Another item in the filing that garnered attention was that Ambac expects to receive about $440 million in tax refunds in the fourth quarter under the Worker, Homeownership and Business Act signed into law by President Obama on Nov. 6.

The legislation is known better for extending unemployment benefits and renewing the $8,000 tax incentive for first-time homebuyers, but it also includes tax relief for businesses that made profits within the past five years and incurred losses in 2008 and 2009.

“A number of companies that … got clobbered over the past couple of years but haven’t gone bankrupt at this point are going to get a little assistance here — they are going to get an actual check in the mail,” Havens said. “I would guess that [Ambac] probably will run through the money but that delays it.”

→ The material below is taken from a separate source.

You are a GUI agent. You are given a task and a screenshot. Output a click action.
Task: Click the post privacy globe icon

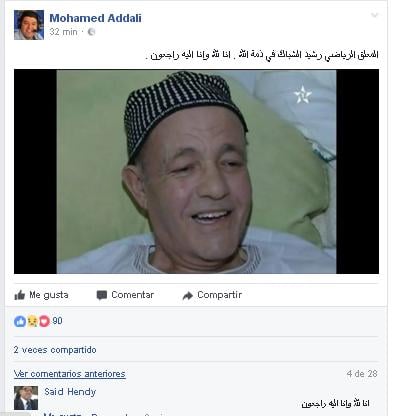click(91, 32)
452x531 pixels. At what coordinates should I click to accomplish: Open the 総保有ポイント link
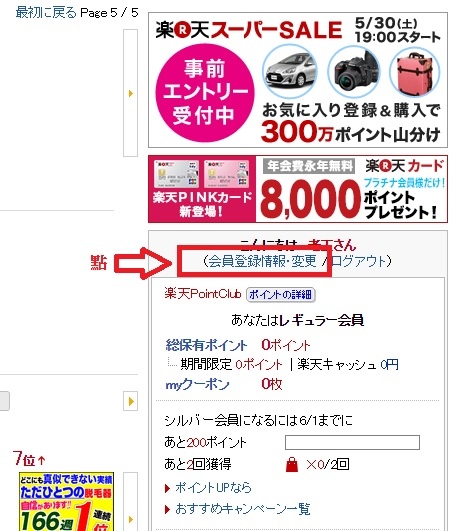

Poillon said the company found out about the tax refund when it was signed into law, adding that Ambac had not lobbied for the bill. “We had nothing to do with that,” he said.

Other bond insurers may also stand to benefit. 

Yesterday, MBIA Inc. released its own 8K filing stating that it may be eligible for as much as $500 million in tax relief. MBIA did not post an operating loss in 2008, and losses in the first three quarters of this year are not large enough to ­qualify for the full amount of the ­assistance, so eligibility will be determined by its fourth-quarter results, the filing said.

Assured Guaranty Ltd. is currently analyzing the new legislation to see if it qualifies for the assistance, according to spokeswoman Betsy Castenir. Radian Asset Assurance Inc. does “not expect any significant benefit” from the legislation, said spokeswoman Emily ­Riley.

Comments were not available at press time from Financial Guaranty Insurance Co., CIFG Assurance North America Inc., Syncora Guarantee Inc, or ACA Financial Guaranty Corp.